We must welcome this interagency effort to identify and recommend for declassification and release of U.S. government records that relate to Nazi war criminals, war crimes, persecution and looted assets during the Third Reich. It is about time and it is the right time.
It also sets an example to government officials today, who under the cloak of secrecy and for the sake of expediency or even to achieve valuable pragmatic goals that may suggest compromise with important principles. Let them know that many years afterwards, the final judgment on their work, their decision, indeed their reputations will be historical and their decisions may appear quite differently not only through the lens of history, but through the sunlight of open documents and historical records.
It is time to bring the sunlight of historical scholarship to workings of American intelligence agencies with Nazi war criminals as the priorities switched from World War II to the Cold War. It will illustrate the initiatives that were made to recruit German scientists and military weapons development personnel to the American efforts and to prevent their joining the Russian efforts. It will add to our understanding of the Cold War and to our sense of how values and judgment change as conditions and priorities switch.
The Eizenstat Report demonstrated the tensions within the American government between different views of the past and priorities for the future. Two points were clear in his depiction of the tensions between the State Department and the Treasury Department; the State Department was concerned with preserving cordial relationships with Switzerland and the Treasury Department was primarily concerned with tracing the assets and its fiduciary responsibility toward those assets. These were institutional priorities, departmental concerns. There also was an ethnic component to the struggle between the WASP establishment at State and the new arrivals to government service because of the transformation of Washington and of the composition of the United States government, first because of the New Deal and then because of the War effort.
What specific records must you seek to declassify and release. Frankly, I believe that the archivists at each agency know much of what is being hidden and much of what is still classified. Speak with them first.
- I would recommend that the records of all intelligence agencies, the CIA and its predecessor including the O.S.S. be declassified.

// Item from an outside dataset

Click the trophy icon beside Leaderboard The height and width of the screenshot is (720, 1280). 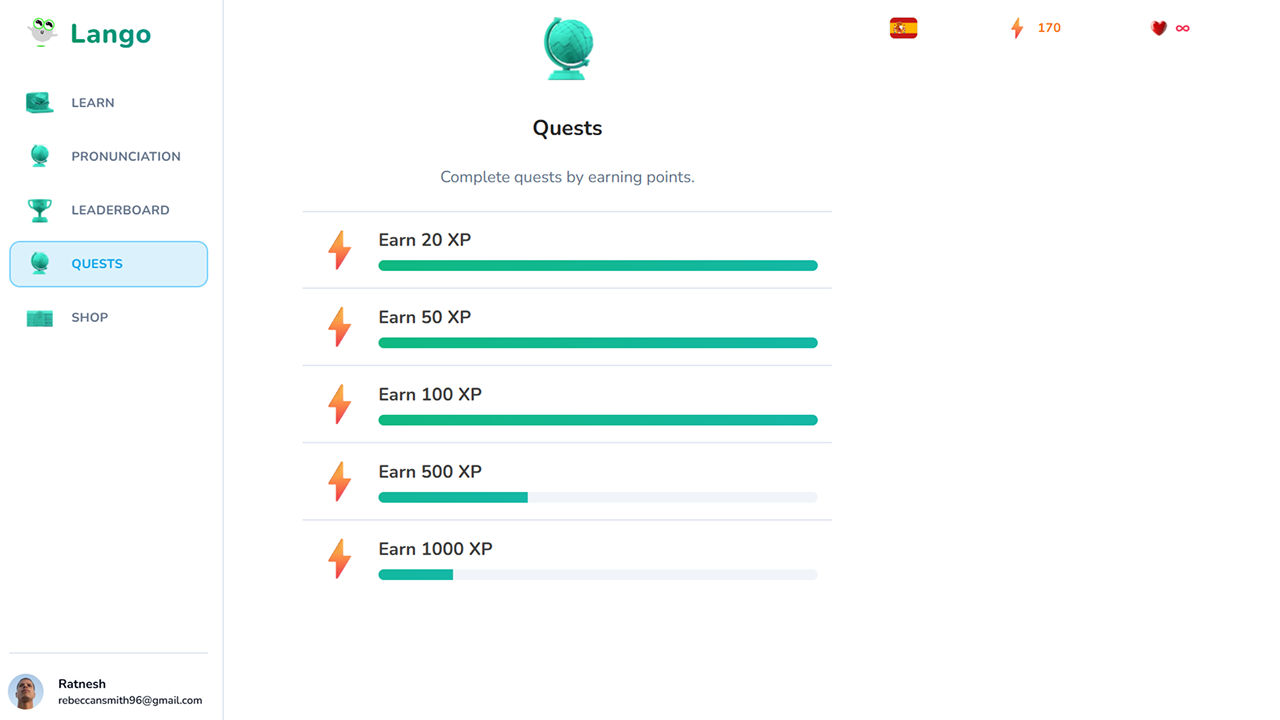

Fifty years is sufficient time. Let us see the records. Complete declassification would be appropriate.
- The records of the Assistant Chief of Staff for the Army - the G-2 records should be of considerable interest.
- The personnel records as they relate to Nazi war criminals, especially those who at some point or another passed through American hands and may have worked for American governmental sources.
I do not know what will be found in these records — whether embarrassing, exonerating or ennobling, but it is time we find out.
This is a valuable service to the past, and perhaps an even more valuable service to our collective future. We who scavenger among the ashes never know what we may find but openness is the companion of truth - and America is best when it is open to that truth.